Beta thalassemia is inherited. This means that the beta globin genes are passed from parent to child. There are 2 genes total. Problems with one or both genes can lead to different types of beta thalassemia including:

  • Beta thalassemia minor (also called beta thalassemia trait). This type occurs when only one gene is affected. It may cause mild anemia.  

  • Beta thalassemia intermedia. This type can occur when both genes are involved.
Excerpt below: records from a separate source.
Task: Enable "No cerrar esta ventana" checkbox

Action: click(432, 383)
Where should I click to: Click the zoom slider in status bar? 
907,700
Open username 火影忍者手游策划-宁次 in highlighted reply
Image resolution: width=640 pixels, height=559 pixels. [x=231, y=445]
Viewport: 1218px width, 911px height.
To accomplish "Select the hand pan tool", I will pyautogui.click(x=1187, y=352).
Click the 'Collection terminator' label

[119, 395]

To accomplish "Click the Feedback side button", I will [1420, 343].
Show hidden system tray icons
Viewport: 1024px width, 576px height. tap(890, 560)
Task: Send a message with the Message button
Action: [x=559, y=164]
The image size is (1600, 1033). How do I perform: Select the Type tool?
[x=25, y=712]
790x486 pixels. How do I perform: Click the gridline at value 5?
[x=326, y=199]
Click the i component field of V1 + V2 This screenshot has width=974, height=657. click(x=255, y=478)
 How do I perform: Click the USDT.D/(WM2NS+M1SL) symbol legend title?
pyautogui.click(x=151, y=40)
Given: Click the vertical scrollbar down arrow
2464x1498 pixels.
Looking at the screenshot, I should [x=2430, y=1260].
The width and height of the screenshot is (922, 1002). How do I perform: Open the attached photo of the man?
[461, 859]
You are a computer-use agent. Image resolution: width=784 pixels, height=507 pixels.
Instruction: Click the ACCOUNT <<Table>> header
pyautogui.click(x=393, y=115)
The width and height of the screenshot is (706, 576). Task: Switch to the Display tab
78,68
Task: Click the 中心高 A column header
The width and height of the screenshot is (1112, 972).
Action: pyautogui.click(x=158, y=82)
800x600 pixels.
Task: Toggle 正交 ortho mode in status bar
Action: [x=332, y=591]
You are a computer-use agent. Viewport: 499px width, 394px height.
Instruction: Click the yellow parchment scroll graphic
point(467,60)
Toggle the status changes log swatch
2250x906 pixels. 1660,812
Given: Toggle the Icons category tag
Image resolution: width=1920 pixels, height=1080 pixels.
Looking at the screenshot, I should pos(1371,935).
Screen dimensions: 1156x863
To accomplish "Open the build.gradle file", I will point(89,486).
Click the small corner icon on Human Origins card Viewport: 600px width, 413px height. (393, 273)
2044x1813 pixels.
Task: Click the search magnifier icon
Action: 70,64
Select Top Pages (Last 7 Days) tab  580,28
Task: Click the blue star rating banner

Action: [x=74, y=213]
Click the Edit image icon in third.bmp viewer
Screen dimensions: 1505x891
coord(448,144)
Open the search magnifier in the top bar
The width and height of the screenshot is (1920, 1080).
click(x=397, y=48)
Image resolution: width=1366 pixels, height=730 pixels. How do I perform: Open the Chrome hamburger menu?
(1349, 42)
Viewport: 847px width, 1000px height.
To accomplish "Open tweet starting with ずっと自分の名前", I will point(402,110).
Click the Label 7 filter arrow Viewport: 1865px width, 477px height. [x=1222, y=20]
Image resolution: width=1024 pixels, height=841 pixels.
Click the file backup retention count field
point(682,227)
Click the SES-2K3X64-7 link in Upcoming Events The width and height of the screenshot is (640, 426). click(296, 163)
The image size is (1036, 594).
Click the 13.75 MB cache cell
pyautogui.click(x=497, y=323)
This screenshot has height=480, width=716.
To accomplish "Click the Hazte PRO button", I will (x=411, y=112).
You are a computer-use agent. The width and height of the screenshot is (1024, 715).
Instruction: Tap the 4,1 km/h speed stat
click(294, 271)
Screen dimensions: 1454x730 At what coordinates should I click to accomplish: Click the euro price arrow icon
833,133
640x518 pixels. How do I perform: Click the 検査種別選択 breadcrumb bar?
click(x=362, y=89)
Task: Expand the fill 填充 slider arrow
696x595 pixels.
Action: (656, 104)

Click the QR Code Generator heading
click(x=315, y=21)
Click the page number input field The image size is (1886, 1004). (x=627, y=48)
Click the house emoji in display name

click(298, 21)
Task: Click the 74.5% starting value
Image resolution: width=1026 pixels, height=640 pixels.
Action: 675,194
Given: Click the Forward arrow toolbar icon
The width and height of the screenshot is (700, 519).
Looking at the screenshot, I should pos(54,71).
It is likely to cause anemia in early childhood. It may also cause other problems such as an enlarged spleen or liver.

  • Beta thalassemia major (also called Cooley’s anemia). This type can also occur when both genes are involved. It is the most severe type of beta thalassemia. It is likely to cause severe anemia that requires blood transfusions. It can also cause problems with organs such as the liver, spleen, heart, and bones.

Parents and siblings of a child with beta thalassemia should be tested for the condition too. A genetic counselor can answer questions you may have.

What are the symptoms of beta thalassemia?

The symptoms of beta thalassemia depend on the type. Most children with beta thalassemia minor have few or no symptoms. Children with intermedia or major may have symptoms that range from mild to severe. These may include:

  • Pale skin

  • Crankiness

  • Weakness

  • Tiredness

  • Shortness of breath

  • Trouble doing normal amounts of exercise (exercise intolerance)

  • Fast heartbeat

  • Dizziness or fainting

  • Jaundice (yellowing of the eyes, skin, or mouth; dark urine)

  • Slowed growth

  • Weak bones

  • Stomach pain

How is beta thalassemia diagnosed?

Your child will likely see a pediatric hematologist. This is a doctor who specializes in blood disorders (hematology). The doctor will examine your child. He or she will ask about your child’s symptoms and health history. Tests will also be done. Most of the tests require taking a blood sample from a vein in the arm or from a finger or heel. Tests may include:

  • A complete blood cell count (CBC) to measure the amounts of types of cells in the blood, especially RBCs.

  • A blood smear to check the sizes and shapes of the blood cells. A drop of blood is looked at under a microscope. A stain is added to make the parts of the blood cells easier to see.

  • Hemoglobin electrophoresis to check for the amounts and types of hemoglobin in the blood.

  • Other genetic or lab tests to evaluate the hemoglobin in the blood.

How is beta thalassemia treated?

Most children with beta thalassemia minor need no treatment. Children with beta thalassemia intermedia or major likely need regular medical care. Treatment may include:

  • Regular doctor visits for routine checkups and blood count tests.

  • Blood transfusions when your child’s blood cell count is too low. Most children with beta thalassemia major must have regular blood transfusions to stay healthy. As a result of frequent transfusions, iron can build up in the blood. This can cause health problems. Because of this, a treatment called chelation is also done to remove excess iron from the body.

  • Folate supplements to help the body build more RBCs.

  • Surgery to remove the spleen or gallbladder. The spleen is an organ that stores extra blood and helps remove old RBCs from the body. Though done less often, removing the spleen may sometimes be needed. Also, surgery to remove the gallbladder may be needed if gallstones form.

  • Bone marrow transplant. In rare cases, this treatment may be done for children with severe symptoms. Diseased bone marrow cells are replaced with healthy cells from a matched donor. You’ll be told more about this treatment if it is needed.

What are the long-term concerns?

  • Beta thalassemia is a lifelong condition. Work with your child’s doctor to learn how to help your child.

  • Parents who both have beta thalassemia trait can have a child with more severe disease. Talk to a genetic counselor for more information.


Coping with your child’s condition

A positive outlook helps while supporting your child. Consider counseling, which can help you and your child deal with any worries or concerns. And seek help from family, friends, community resources, or support groups. Many hospitals also have child life programs, which are designed to help children cope with illness. A hospital social worker can also answer questions and refer you to other support services, if needed. Learning more about your child’s condition and its treatments can help you feel more in control.